Mass in Motion
A crowd is a weapon, a shield, and a storm all at once. Inner Sphere plazas fill with office workers, petitioners, and tourists under holo‑ads and Metronome billboards; station concourses seethe with dockhands, pilgrims, and smugglers squeezed between vendor stalls and security checkpoints; Frontier markets jam tunnel mouths with scavengers and prospectors all trying to sell one more Dei pack before the next Rift storm hits.
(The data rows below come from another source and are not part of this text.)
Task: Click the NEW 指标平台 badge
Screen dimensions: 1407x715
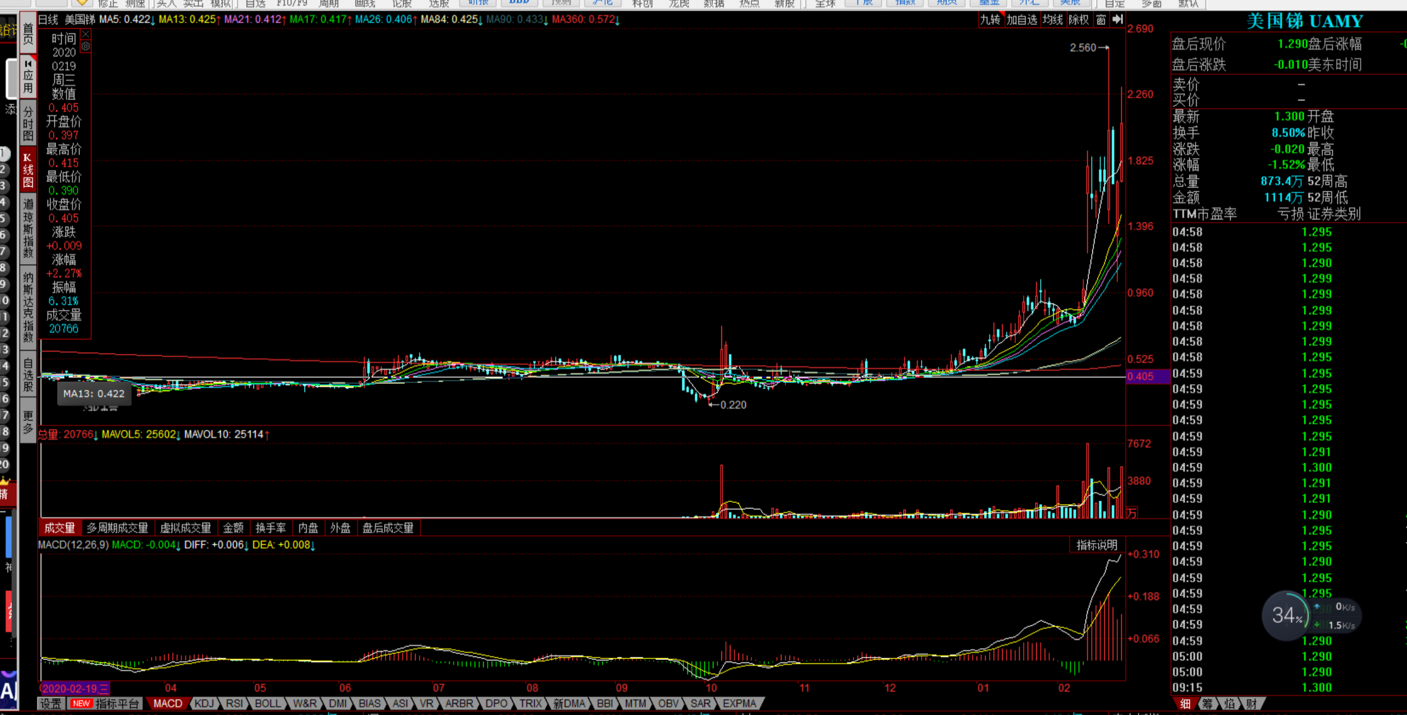Action: (x=81, y=704)
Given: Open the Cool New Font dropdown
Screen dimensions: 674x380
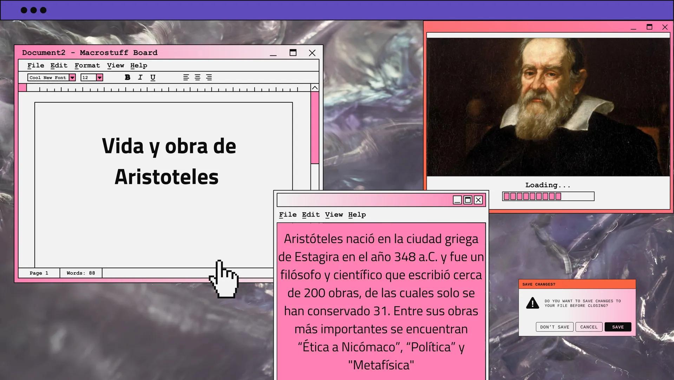Looking at the screenshot, I should [72, 77].
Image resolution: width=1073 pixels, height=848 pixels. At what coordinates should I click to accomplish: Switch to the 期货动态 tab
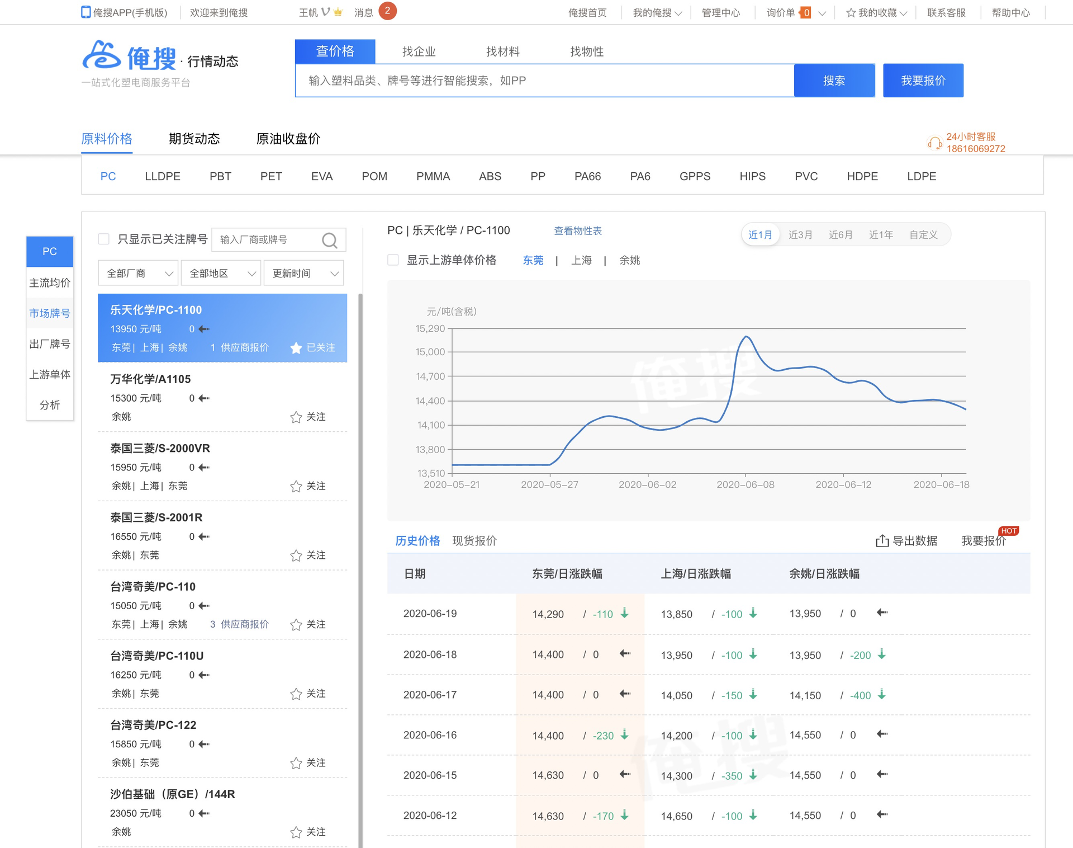tap(194, 139)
On a normal day, pushing through that press is just slow and annoying—shoulder‑to‑shoulder difficult terrain. When a riot sparks, a monster bursts from a cargo crate, or an alarm shrieks “HULL BREACH,” the same people become a living hazard: a surging wave that can carry you to safety, crush you against a barricade, or tear your crew apart as some are swept forward and others knocked down.
Factions understand this. Accord peacekeepers design plazas and transit halls with choke points and dispersal routes to manage crowds. Crimson Concord tacticians specialize in turning peaceful gatherings into instant flash mobs that clog streets and overwhelm security. The Ebon Syndicate knows that in a tight street at rush hour, a single thrown shot or staged explosion can turn a crowd into perfect cover for an extraction—or a massacre.
Non‑Combat Applications
Social leverage: PCs can use crowds to hide from surveillance, slip tails, or quietly approach targets. A good Performance or Diplomacy check might turn a crowd into an audience, a buffer, or an ally.
Logistics & timing: Crowded concourses can justify delays or reroutes during time‑sensitive missions—“the Metronome Festival has that whole ring at greater difficult terrain today.”
Tension and stakes: Crowds caught between rival factions, looming disasters, or collapsing infrastructure give you moral and tactical dilemmas—do the PCs clear a path, weaponize the panic, or protect civilians?
In Starfall, how someone moves through a crowd—pushing, guiding, or ignoring—says as much about them as any alignment tag or Devotion color.